`gym.simulate()` hanging on `__pthread_cond_wait` in `physx::PxSyncImpl::wait(unsigned int)`

oswinso · February 23, 2021, 3:48pm

I’m trying to run some simulations using Isaac Gym, but occasionally the simulation hangs. Attaching GDB to the process, I obtain the following backtrace:

(gdb) where
#0  futex_wait_cancelable (private=<optimized out>, expected=0, futex_word=0x565392ee0224) at ../sysdeps/nptl/futex-internal.h:183
#1  __pthread_cond_wait_common (abstime=0x0, clockid=0, mutex=0x565392ee01d0, cond=0x565392ee01f8) at pthread_cond_wait.c:508
#2  __pthread_cond_wait (cond=0x565392ee01f8, mutex=0x565392ee01d0) at pthread_cond_wait.c:638
#3  0x00007f338e38ea77 in physx::PxSyncImpl::wait(unsigned int) ()
    from /home/nigero/third_party/IsaacGym_Preview_1_Package/isaacgym/python/isaacgym/_bindings/linux-x86_64/libcarb.gym.plugin.so
#4  0x00007f338dfbd8df in physx::NpScene::fetchResults(bool, unsigned int*) ()
   from /home/nigero/third_party/IsaacGym_Preview_1_Package/isaacgym/python/isaacgym/_bindings/linux-x86_64/libcarb.gym.plugin.so
#5  0x00007f338de9fe7f in carb::gym::GymPhysX::simulate (this=0x565393429be0, dt=<optimized out>, substeps=6)
at ../../../source/plugins/carb/gym/impl/Gym/GymPhysX.cpp:2946
#6  0x00007f338de5aa2d in carb::gym::GymSimulate (sim=0x565393426a20) at ../../../source/plugins/carb/gym/impl/Gym/Gym.cpp:3206
#7  0x00007f3390247bc9 in std::function<void (carb::gym::Gym&, carb::gym::GymSim*)>::operator()(carb::gym::Gym&, carb::gym::GymSim*) const (    __args#1=<optimized out>, __args#0=..., this=<optimized out>) at /usr/include/c++/7/bits/std_function.h:706
#8  pybind11::detail::argument_loader<carb::gym::Gym&, carb::gym::GymSim*>::call_impl<void, std::function<void (carb::gym::Gym&, carb::gym::GymSim*)>&, 0ul, 1ul, pybind11::detail::void_type>(std::function<void (carb::gym::Gym&, carb::gym::GymSim*)>&, pybind11::detail::index_sequence<0ul, 1ul>, pybind11::detail::void_type&&) (f=..., this=0x7ffdde85b590) at ../../../_build/target-deps/pybind11/pybind11/cast.h:1931
#9  pybind11::detail::argument_loader<carb::gym::Gym&, carb::gym::GymSim*>::call<void, pybind11::detail::void_type, std::function<void (carb::gym::Gym&, carb::gym::GymSim*)>&>(std::function<void (carb::gym::Gym&, carb::gym::GymSim*)>&) && (f=..., this=<optimized out>)    at ../../../_build/target-deps/pybind11/pybind11/cast.h:1913

Any ideas what might be happening? Are there any calls that I’m missing or something? I’m happy to provide more details to be able to resolve this issue.

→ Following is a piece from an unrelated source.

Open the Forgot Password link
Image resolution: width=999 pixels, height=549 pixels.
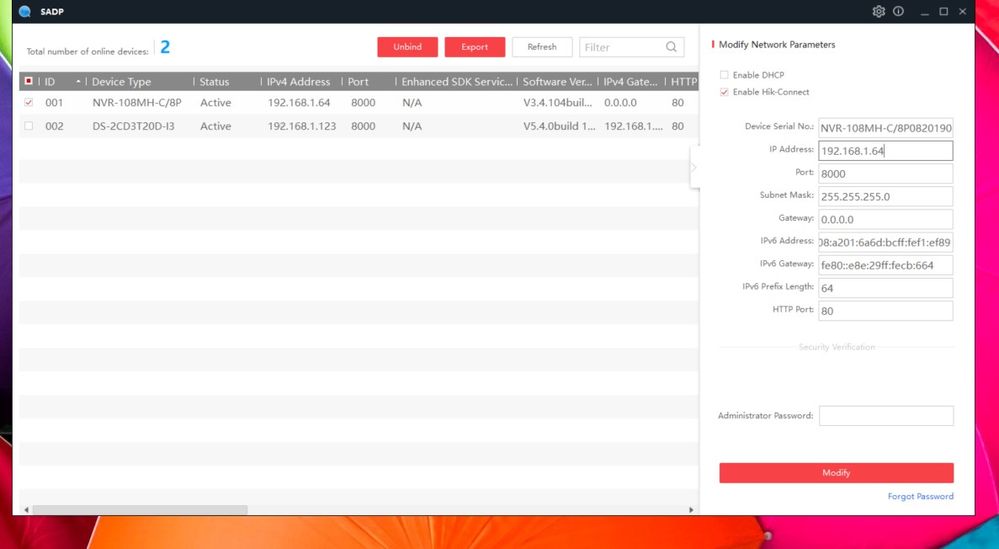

vmakoviychuk · February 23, 2021, 11:02pm

Hi @oswinso,

Are any standard examples working for you? Can you check that your asset can be loaded properly, say replacing the standard one in any of the examples? And if the asset is not the case, can you share the code snippet to reproduce the issue?

oswinso · February 24, 2021, 6:03pm

The standard examples all work for me. In my case, I am running a modified Ant.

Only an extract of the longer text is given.